En juillet, le Parlement s’est engagé à prendre des mesures pour que la liberté de la presse soit garantie, avec une motion en ce sens présentée par le député Clement Jimbo du parti présidentiel. Contacté par RSF, il assure toutefois que la loi cybercriminalité ne pose pas de problème depuis son amendement et pointe du doigt “les agences de sécurité qui s’appuient sur la loi de 2015 ignorant la version amendée”. Une justification insuffisante pour Khadijah El-Usman, de l’ONG nigériane Paradigm Initiative, pour qui “il n’est pas clair de savoir qui détermine quel contenu est susceptible de ‘provoquer une violation de la loi et de l’ordre public’, si ce ne sont les personnes au pouvoir capables d’abuser de l’article et de l’interpréter de manière erronée”.
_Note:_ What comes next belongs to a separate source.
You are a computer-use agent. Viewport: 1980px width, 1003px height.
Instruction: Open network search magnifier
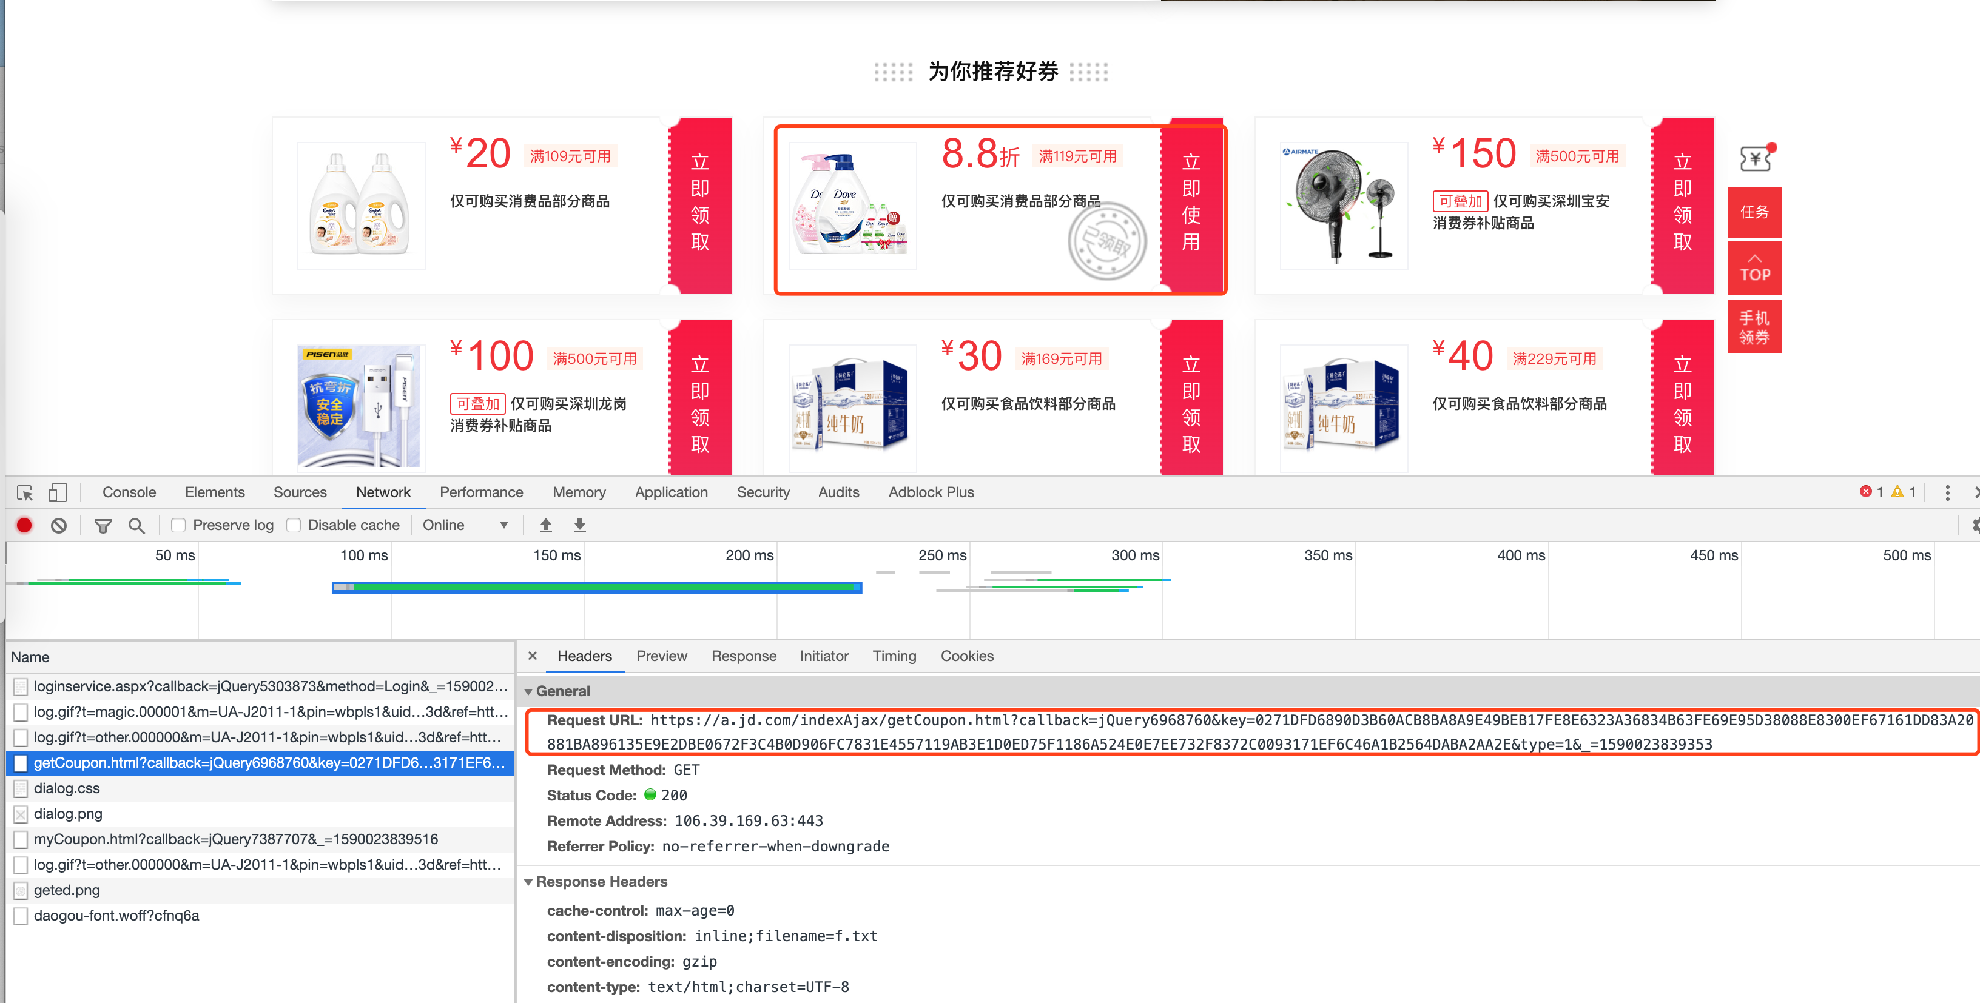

En effet, malgré la suppression de certains passages liberticides, cet article prévoit toujours de lourdes sanctions, allant jusqu’à trois ans d’emprisonnement, pour “toute personne qui envoie sciemment ou intentionnellement un message ou un autre élément au moyen de systèmes ou de réseaux informatiques […] qu’il sait être faux, dans le but de provoquer une violation de la loi et de l’ordre public, de constituer une menace pour la vie, ou de provoquer l’envoi d’un tel message”. Cette partie du texte, imprécise, est toujours utilisée pour poursuivre abusivement les journalistes, notamment ceux qui publient régulièrement des enquêtes mettant en cause des forces politiques ou institutionnelles.
Arrestations, poursuites et détentions abusives
En mai dernier, Daniel Ojukwu, journaliste d’investigation pour la Fondation pour le journalisme d’investigation (FIJ) a été accusé d’avoir violé cette loi et a été détenu durant dix jours après avoir publié une enquête sur des faits présumés de détournements de fonds opérés par une employée de l’ancien président Muhammadu Buhari. À sa libération sous caution, la police a confisqué le passeport du journaliste, qui ne lui a toujours pas été restitué.
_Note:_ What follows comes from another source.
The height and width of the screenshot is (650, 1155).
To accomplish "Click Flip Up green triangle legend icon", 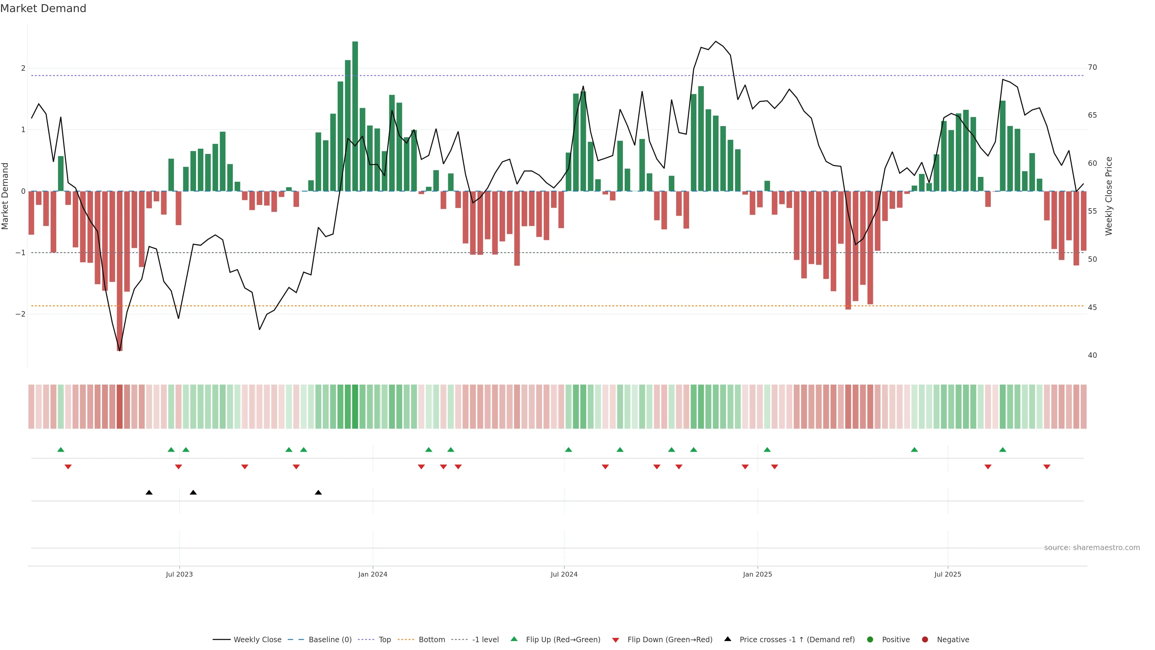I will 514,639.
Le même mois, des officiers du Centre national de cybercriminalité ont interrogé le directeur exécutif du Centre international pour le journalisme d’investigation (ICIR), Dayo Aiyetan et un journaliste de la même organisation, Nurudeen Akewushola, durant neuf heures pour tenter de connaître leurs sources. Les journalistes avaient enquêté sur des faits de corruption présumée perpétrés par deux anciens inspecteurs généraux de la police. Plus récemment, le 14 août, le rédacteur en chef de la FIJ, Fisayo Soyombo, a aussi été interrogé pendant plusieurs heures par le Centre national de cybercriminalité avant d’être libéré sous conditions. Bukky Shonibare, présidente du conseil d’administration de la FIJ, a également été entendue par la même agence en mars 2024.
Au moins trois autres journalistes ont été abusivement arrêtés, poursuivis ou détenus en vertu de cette loi sur la cybercriminalité : Ibraheem Hamza Mohammed du média privé FirstNews, Kobo Robson du journal The Waves et Precious Eze, journaliste pour le média en ligne News Platform ayant passé 18 jours en détention en mai. Pour ces deux derniers, l’accusation de cybercriminalité a été abandonnée en cours de procédure, et remplacée par d’autres charges issues des lois fédérales et locales.